Been a long time since Rahm got rolled

Paul Kersey

Labor law expert, occasional smart-aleck, defender of the free society.

Paul Kersey
September 13, 2012

Been a long time since Rahm got rolled

t is becoming more and more apparent that the big items of contention between the Chicago Public Schools and the Chicago Teachers Union were the rehiring of laid-off teachers and teacher evaluations. While claiming that other issues remained unresolved, union officials had said numerous times that they would not agree to a contract without getting...

t is becoming more and more apparent that the big items of contention between the Chicago Public Schools and the Chicago Teachers Union were the rehiring of laid-off teachers and teacher evaluations. While claiming that other issues remained unresolved, union officials had said numerous times that they would not agree to a contract without getting the district to make concessions on those two subjects. While both parties had been pessimistic about the possibilities for a settlement for the first several days, once a “breakthrough” had been made on evaluations the tune changed quickly; all involved have since expressed the opinion that they should be able to sign a contract quickly, perhaps as early as tonight.

The problem is that if these were really the two main issues the strike violated the spirit, if not the letter, of the law.  Rehiring of laid-off teachers is an issue that a union may raise, but cannot strike over.  Teacher evaluation is something that the two sides should not have been bargaining over at all.

Under the Illinois Educational Labor Relations Act certain subjects may be bargained at the discretion of CPS.  Among them are layoffs, reductions in force, and class staffing and assignment.  These same subjects may not serve as the grounds for a strike; they are to be referred to fact-finding instead.  That takes care of the layoff and rehiring matter.

The issue of teacher evaluations is covered by the Performance Evaluation Reform Act of 2010.  PERA requires that districts set up a teacher evaluation process that is significantly based on measurements of student performance.  PERA sets up a process for working out the details of these performance evaluations, including joint committees with union involvement.  But what matters most is that in Chicago at least, the process is separate from regular collective bargaining, and if the parties cannot agree on an evaluation plan, the district can implement its last best offer unilaterally.  While it doesn’t say so explicitly, PERA effectively takes evaluations out of regular collective bargaining – there’s nothing left to bargain about.

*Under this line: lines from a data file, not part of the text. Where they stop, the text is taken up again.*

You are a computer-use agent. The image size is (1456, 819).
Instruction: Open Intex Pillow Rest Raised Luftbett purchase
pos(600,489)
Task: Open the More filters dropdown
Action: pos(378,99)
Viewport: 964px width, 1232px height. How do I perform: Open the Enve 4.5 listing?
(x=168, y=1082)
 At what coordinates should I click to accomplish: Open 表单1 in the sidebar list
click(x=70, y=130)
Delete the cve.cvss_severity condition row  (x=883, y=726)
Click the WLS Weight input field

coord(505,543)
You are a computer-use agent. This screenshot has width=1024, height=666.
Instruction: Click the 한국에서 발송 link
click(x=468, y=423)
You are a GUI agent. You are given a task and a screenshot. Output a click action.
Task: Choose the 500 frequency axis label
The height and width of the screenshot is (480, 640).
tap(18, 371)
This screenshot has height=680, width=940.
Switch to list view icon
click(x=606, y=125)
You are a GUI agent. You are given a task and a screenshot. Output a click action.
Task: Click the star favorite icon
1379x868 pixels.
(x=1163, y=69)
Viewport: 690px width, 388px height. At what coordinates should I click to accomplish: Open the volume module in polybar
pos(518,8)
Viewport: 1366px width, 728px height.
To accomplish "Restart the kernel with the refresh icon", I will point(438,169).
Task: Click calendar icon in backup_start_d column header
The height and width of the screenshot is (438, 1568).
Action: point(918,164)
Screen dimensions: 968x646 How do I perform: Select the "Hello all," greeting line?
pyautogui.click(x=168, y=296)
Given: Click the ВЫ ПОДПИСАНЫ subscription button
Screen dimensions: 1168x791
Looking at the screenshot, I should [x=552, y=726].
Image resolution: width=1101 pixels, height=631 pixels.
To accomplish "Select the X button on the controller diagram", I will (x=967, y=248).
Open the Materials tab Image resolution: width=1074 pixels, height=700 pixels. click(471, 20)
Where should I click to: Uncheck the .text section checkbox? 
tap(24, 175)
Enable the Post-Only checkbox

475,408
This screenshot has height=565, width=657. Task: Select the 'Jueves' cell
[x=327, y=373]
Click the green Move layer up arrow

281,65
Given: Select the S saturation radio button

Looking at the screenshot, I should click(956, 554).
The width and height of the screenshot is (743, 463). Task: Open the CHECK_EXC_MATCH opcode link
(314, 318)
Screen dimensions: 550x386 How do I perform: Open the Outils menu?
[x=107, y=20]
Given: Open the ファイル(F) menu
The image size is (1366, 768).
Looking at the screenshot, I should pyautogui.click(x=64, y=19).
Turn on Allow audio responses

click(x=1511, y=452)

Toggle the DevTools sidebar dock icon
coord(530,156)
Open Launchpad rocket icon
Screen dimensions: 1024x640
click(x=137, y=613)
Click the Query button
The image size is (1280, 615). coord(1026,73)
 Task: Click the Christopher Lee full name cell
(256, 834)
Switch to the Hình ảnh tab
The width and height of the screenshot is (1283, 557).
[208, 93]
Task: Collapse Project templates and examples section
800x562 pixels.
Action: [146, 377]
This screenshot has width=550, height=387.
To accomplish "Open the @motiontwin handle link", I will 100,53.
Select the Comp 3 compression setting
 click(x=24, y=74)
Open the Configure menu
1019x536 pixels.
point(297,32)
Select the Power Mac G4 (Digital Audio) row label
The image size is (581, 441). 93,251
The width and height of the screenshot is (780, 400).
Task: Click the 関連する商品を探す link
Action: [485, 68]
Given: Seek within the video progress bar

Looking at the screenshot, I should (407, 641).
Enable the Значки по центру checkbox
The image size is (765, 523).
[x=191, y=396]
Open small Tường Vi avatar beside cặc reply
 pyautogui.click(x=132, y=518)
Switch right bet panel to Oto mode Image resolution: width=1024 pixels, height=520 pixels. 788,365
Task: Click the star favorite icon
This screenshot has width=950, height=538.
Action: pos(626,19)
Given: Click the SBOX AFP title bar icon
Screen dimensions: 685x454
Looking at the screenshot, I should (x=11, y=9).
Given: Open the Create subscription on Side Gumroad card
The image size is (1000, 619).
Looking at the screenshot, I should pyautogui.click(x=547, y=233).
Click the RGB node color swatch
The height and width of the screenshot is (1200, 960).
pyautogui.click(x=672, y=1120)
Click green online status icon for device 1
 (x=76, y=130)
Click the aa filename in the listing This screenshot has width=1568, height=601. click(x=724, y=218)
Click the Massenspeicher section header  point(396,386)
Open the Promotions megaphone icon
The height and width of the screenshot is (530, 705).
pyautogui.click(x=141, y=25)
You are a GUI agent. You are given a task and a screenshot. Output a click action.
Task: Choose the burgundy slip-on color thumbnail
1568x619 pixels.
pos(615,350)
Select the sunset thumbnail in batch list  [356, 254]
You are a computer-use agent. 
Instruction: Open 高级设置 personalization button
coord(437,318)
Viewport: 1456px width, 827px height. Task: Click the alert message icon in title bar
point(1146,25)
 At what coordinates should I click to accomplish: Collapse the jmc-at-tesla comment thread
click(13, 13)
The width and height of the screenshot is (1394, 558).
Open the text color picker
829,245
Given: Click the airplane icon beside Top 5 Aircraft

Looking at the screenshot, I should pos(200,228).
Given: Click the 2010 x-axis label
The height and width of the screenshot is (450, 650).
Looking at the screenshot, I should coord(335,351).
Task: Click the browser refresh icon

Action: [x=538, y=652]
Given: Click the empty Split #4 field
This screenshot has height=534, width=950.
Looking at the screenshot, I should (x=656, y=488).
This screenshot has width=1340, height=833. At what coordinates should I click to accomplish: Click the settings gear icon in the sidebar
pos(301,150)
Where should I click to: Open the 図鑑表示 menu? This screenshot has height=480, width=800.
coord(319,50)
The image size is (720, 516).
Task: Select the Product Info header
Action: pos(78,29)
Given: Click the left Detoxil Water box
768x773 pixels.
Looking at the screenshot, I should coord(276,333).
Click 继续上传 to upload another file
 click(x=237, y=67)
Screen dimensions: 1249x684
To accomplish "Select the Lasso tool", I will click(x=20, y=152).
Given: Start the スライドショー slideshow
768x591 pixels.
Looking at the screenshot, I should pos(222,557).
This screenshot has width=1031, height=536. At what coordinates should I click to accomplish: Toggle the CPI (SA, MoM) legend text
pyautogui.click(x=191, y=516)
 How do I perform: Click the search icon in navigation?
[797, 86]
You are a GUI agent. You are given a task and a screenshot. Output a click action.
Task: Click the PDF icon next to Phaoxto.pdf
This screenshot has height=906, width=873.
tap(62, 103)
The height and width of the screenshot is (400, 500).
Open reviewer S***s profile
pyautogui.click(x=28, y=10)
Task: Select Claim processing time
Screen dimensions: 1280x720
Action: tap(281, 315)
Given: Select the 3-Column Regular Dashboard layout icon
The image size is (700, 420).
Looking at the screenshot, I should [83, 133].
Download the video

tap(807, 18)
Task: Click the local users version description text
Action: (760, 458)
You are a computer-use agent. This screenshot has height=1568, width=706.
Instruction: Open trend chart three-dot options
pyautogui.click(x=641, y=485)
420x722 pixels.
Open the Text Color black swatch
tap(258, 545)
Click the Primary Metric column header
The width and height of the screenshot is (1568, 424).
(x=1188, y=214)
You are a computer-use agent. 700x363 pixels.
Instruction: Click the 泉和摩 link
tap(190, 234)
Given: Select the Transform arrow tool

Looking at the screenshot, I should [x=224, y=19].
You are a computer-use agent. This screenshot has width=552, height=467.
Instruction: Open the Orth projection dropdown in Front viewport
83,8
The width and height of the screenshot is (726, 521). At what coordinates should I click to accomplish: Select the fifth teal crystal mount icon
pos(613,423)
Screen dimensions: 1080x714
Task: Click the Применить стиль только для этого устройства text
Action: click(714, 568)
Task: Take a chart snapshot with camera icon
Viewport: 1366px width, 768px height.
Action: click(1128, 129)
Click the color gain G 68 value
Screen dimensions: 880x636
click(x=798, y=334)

Rahm Emanuel was on pretty solid legal ground when he said that a strike could not be called legally over the two issues of recalling laid-off teachers and teacher evaluations.  But the mayor has set aside his concerns about the law in order to strike a deal.

That deal will be a bad one for children.  The evaluation law in particular was meant to help students.  By ensuring that school districts could identify both the best and the worst teachers, PERA made it possible for principals and superintendents to reward effective teaching and move inept teachers out of the classroom.  PERA had the potential to improve teaching and ensure that every classroom had a capable teacher in front of it.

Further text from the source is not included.